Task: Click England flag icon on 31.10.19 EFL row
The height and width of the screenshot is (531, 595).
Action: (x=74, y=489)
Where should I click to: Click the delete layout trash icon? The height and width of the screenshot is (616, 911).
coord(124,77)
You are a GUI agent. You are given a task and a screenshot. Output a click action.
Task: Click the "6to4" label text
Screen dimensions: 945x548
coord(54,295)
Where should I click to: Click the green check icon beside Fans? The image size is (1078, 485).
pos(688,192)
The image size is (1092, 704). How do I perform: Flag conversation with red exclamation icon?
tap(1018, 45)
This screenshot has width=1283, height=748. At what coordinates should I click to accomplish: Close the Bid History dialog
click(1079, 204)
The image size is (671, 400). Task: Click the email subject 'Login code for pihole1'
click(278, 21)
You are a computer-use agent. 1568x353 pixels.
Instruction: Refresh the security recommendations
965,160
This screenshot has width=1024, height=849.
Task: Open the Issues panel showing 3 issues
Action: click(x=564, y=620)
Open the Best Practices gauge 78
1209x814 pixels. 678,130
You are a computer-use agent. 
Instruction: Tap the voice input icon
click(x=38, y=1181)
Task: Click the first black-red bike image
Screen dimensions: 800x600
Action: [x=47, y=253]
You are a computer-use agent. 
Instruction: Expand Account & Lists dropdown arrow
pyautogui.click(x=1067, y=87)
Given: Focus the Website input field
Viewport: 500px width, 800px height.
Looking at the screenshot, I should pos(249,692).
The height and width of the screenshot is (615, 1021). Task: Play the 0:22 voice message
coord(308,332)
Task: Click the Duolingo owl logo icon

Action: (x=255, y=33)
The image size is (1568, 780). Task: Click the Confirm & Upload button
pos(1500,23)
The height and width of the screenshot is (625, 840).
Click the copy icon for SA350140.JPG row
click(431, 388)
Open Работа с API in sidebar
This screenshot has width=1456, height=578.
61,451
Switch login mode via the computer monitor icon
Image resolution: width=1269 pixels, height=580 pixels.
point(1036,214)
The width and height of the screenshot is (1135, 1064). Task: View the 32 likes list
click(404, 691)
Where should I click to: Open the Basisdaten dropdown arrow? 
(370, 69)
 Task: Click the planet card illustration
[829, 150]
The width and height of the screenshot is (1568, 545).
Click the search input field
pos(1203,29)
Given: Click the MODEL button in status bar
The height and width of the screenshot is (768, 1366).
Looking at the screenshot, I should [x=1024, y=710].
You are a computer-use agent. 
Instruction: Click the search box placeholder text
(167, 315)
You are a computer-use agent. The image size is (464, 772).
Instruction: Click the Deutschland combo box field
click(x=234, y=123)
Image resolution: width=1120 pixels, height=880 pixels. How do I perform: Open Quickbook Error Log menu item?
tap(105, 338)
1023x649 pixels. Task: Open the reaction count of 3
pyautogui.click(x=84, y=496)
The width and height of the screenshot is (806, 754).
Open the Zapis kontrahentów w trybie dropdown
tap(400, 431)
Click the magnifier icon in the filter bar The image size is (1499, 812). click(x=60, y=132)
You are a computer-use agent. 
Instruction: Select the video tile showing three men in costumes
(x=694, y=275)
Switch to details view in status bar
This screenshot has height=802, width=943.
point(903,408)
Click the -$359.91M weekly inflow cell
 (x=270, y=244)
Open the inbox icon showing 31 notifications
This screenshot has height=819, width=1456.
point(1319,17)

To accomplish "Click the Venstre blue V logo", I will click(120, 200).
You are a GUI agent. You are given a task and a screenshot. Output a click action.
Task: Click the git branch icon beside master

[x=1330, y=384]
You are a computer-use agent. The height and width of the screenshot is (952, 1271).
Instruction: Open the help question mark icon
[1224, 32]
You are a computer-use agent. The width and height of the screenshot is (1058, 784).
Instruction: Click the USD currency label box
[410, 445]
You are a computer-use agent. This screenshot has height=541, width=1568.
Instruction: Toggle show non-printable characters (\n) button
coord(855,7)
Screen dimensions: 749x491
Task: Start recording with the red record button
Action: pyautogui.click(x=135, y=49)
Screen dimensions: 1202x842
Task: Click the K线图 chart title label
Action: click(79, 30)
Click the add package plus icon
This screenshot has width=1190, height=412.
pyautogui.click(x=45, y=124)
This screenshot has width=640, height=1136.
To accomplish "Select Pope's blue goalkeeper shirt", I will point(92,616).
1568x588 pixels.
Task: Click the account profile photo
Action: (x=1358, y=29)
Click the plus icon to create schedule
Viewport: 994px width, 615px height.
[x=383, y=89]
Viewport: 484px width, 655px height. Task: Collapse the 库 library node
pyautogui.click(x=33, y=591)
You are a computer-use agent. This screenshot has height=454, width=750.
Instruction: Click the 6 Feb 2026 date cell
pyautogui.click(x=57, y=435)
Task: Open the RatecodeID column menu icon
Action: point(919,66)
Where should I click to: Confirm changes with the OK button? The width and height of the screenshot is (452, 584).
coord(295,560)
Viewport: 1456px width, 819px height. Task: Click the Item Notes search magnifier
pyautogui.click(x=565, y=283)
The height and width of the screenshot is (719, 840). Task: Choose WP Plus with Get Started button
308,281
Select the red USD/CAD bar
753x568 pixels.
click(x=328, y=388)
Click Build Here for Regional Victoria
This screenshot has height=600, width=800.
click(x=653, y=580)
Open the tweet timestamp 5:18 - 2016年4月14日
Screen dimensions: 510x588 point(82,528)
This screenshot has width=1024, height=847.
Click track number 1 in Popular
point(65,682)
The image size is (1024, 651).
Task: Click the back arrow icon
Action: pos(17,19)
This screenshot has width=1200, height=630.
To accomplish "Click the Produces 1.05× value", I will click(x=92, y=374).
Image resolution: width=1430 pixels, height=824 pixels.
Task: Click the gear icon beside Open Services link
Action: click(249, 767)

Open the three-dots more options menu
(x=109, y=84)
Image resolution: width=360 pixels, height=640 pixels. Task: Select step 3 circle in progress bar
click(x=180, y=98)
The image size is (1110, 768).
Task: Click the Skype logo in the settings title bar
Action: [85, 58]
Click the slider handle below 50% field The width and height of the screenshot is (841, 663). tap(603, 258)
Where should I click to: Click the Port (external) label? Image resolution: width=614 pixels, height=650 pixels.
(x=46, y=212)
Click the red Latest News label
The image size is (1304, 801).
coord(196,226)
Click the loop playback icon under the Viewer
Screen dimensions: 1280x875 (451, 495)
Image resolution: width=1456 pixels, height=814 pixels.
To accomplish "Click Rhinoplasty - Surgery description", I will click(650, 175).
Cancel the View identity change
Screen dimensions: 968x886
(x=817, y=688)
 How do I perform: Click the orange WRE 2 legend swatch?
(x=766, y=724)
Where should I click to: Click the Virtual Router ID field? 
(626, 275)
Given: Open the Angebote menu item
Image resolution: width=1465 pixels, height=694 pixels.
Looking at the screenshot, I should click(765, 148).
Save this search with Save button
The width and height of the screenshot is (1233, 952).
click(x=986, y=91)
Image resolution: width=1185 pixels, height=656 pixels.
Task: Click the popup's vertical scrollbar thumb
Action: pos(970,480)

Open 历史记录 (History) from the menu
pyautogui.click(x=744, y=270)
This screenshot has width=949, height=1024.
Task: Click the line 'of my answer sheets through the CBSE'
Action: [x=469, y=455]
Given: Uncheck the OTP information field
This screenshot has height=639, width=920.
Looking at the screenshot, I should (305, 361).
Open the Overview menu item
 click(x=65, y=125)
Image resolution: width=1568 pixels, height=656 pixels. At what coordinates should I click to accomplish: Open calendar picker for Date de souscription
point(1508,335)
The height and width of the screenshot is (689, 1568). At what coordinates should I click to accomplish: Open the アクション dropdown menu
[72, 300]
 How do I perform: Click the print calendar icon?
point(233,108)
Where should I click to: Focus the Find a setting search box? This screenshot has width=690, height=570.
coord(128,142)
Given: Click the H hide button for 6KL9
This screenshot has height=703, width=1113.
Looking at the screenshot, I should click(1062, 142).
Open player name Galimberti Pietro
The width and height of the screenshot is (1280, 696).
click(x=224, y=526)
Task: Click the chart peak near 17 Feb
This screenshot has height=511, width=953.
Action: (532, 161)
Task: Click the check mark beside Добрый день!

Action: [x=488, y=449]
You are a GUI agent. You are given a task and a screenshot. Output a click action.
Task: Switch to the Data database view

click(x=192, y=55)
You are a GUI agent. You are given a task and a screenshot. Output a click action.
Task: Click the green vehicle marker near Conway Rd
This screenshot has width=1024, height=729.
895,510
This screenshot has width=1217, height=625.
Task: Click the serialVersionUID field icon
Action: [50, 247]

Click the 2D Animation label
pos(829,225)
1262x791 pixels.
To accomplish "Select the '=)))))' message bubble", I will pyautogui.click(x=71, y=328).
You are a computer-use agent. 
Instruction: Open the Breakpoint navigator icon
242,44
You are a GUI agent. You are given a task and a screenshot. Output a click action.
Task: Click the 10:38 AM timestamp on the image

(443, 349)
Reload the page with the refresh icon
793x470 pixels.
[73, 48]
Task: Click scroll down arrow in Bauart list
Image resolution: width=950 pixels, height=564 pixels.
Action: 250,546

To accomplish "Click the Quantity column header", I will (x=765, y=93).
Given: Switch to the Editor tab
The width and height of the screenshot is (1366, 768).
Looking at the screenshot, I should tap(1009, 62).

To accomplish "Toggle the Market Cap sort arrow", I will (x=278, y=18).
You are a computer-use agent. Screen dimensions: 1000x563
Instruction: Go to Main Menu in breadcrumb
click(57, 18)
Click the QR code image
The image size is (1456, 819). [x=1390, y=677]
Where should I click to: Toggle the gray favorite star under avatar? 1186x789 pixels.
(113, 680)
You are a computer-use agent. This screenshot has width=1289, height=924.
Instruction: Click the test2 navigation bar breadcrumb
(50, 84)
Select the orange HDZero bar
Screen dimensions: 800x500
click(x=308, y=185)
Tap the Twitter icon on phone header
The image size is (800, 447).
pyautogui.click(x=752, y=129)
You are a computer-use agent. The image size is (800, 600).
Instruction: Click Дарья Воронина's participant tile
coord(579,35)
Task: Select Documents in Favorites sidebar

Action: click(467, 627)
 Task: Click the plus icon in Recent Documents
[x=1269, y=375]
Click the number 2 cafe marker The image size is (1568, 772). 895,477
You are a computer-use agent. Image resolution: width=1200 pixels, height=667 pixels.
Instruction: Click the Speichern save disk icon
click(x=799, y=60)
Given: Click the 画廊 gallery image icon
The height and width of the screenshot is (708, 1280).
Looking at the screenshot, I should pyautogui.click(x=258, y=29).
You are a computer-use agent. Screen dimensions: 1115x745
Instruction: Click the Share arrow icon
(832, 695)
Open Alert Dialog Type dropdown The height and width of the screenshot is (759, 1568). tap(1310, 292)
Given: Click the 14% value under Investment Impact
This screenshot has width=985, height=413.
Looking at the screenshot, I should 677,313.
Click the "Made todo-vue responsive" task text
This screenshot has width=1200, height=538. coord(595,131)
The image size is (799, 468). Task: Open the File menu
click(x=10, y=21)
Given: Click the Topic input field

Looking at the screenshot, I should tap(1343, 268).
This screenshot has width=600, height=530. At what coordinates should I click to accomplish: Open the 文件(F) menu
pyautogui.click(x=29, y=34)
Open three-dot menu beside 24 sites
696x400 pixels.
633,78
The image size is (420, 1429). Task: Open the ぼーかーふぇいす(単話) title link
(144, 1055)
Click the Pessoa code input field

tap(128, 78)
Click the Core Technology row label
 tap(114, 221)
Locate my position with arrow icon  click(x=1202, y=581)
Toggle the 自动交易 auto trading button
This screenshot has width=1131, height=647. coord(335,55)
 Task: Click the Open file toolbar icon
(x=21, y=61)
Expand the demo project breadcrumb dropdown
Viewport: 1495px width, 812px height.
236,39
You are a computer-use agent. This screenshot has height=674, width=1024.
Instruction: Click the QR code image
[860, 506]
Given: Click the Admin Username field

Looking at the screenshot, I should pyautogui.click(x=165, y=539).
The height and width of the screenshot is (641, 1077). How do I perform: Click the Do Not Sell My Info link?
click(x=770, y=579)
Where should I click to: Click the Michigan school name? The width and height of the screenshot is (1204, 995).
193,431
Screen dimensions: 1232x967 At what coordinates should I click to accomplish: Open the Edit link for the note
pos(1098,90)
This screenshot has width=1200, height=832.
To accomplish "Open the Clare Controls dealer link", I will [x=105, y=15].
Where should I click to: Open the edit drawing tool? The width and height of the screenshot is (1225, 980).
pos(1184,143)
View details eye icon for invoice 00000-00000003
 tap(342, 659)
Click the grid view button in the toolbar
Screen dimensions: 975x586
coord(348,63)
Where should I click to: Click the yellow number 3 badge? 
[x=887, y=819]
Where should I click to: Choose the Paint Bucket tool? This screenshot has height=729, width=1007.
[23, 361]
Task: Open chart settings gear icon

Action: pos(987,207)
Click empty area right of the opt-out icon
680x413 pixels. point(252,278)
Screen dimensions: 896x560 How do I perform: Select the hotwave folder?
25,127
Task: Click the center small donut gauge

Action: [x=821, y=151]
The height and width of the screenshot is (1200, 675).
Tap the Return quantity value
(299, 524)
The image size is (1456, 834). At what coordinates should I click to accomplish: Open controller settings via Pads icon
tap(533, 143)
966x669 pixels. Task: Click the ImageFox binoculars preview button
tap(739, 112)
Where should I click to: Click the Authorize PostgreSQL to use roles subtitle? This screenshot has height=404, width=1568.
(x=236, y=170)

___

> **Required task**
Please output the lines of the items, starting with the line that contains "You are a computer-use agent. Screen dimensions: 1000x563" and going on through the line that contains "click(x=308, y=185)", as a Markdown table with the columns Row and Line. Give each line with its row number, and leave out any blank lines.

> **Output below**
| Row | Line |
|---|---|
| 1 | You are a computer-use agent. Screen dimensions: 1000x563 |
| 2 | Instruction: Go to Main Menu in breadcrumb |
| 3 | click(57, 18) |
| 4 | Click the QR code image |
| 5 | The image size is (1456, 819). [x=1390, y=677] |
| 6 | Where should I click to: Toggle the gray favorite star under avatar? 1186x789 pixels. |
| 7 | (113, 680) |
| 8 | You are a computer-use agent. This screenshot has width=1289, height=924. |
| 9 | Instruction: Click the test2 navigation bar breadcrumb |
| 10 | (50, 84) |
| 11 | Select the orange HDZero bar |
| 12 | Screen dimensions: 800x500 |
| 13 | click(x=308, y=185) |